The weight of taxes and social contributions in relation to GDP grew in the European Union in 2018, to 40.3%. In Portugal, the tax burden was 37.2% of the wealth generated in the country that year.
The tax burden increased again in the European Union last year. Portugal was one of the countries where the weight of tax and social contribution revenues concerning Gross Domestic Product (GDP) grew for the second consecutive year but remains below the European average.
The figures revealed by Eurostat on Wednesday show that the tax burden averaged 40.3% in the European Union and 41.7% in the Eurozone.
In this context, Portugal, despite continuing to see the weight of taxes and social contributions growing in relation to the wealth created in the country, continues to be below the average, both in the European Union and in the Euro Zone. Last year, the tax burden in Portugal corresponded to 37.2% of GDP, up from 36.5% in 2017.
By type of revenue from taxes and contributions collected by the Portuguese government, the largest share corresponded to taxes on production and imports.

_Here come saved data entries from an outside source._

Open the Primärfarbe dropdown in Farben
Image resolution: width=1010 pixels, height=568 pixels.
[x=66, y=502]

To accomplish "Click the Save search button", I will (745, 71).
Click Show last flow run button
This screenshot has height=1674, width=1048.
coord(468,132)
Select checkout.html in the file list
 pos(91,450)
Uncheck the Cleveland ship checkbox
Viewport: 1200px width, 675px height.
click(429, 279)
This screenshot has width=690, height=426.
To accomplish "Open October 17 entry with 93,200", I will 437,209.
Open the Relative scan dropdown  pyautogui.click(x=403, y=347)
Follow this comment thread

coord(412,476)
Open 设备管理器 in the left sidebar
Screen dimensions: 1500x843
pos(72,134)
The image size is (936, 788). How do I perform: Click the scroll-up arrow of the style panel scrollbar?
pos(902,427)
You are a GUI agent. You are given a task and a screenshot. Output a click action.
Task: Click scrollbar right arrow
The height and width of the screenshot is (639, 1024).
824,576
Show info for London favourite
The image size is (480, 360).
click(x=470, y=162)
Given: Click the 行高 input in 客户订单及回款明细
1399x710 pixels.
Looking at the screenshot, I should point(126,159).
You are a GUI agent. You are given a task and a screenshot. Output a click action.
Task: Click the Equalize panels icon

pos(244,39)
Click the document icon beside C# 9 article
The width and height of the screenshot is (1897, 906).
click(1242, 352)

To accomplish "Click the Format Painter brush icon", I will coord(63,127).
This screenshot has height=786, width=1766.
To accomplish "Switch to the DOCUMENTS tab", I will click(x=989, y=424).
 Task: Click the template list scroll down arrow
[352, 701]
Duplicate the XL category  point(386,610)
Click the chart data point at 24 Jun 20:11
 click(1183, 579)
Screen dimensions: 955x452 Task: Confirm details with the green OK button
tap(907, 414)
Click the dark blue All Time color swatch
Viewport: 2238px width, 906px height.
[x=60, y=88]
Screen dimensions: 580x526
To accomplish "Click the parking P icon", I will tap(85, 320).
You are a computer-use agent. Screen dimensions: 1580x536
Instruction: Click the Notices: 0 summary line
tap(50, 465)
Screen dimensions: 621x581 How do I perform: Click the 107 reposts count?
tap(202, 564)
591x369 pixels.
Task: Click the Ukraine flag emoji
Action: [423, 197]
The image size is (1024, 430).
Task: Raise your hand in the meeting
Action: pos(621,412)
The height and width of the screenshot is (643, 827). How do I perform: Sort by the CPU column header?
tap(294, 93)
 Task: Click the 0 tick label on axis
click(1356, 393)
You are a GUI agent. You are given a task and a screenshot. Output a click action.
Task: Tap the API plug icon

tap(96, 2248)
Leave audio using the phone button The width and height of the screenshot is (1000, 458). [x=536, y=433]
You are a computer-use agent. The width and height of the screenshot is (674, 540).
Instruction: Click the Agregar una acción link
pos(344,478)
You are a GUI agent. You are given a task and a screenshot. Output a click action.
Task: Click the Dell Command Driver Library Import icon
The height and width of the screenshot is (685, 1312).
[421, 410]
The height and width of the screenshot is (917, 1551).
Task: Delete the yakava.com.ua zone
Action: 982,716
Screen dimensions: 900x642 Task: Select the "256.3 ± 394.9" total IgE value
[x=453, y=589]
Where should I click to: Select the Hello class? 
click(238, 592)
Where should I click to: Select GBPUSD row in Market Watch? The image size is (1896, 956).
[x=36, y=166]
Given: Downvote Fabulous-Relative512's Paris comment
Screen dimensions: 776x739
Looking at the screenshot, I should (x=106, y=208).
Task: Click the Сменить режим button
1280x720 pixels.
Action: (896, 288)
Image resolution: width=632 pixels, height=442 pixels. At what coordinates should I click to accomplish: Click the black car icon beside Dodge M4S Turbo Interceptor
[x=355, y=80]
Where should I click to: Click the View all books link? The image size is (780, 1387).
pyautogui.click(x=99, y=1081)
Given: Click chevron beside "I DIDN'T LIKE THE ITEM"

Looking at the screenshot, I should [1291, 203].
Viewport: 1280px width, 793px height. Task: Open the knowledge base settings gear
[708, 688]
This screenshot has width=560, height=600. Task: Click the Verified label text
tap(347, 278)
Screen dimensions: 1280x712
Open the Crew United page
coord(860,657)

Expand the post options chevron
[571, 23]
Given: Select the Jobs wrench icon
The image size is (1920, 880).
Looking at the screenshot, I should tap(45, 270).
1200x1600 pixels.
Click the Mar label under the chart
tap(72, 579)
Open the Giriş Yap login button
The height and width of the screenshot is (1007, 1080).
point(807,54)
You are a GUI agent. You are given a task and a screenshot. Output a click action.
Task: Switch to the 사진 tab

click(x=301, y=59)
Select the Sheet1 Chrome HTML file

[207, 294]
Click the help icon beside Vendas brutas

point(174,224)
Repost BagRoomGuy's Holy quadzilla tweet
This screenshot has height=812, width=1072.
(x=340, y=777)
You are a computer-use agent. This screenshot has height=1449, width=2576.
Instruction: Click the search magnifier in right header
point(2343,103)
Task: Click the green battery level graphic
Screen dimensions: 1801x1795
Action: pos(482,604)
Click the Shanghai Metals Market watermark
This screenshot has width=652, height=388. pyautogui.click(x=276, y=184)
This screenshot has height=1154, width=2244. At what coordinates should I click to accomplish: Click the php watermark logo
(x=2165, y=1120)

It accounted for 15.4% of total revenues, followed by social security contributions, which accounted for 11.7%, and taxes on income and wealth, with a tax burden of 10.1%.
Among the 28 Member States of the European Union, Portugal is more or less in the middle of the table, with the 15th highest tax burden. In the Euro Zone, it is in the 11th position.
At the European level, the tax burden varies between Member States, with France being the country with the most taxes and contributions to GDP: 48.4%. This is followed by Belgium (47.2%), Denmark (45.9%), Sweden (44.4%), Finland (42.4%) and Italy (42%).
Ireland (23%), Romania (27.1%), Bulgaria (29.9%), Lithuania (30.5%) and Latvia (31.4%) have the lowest tax burdens.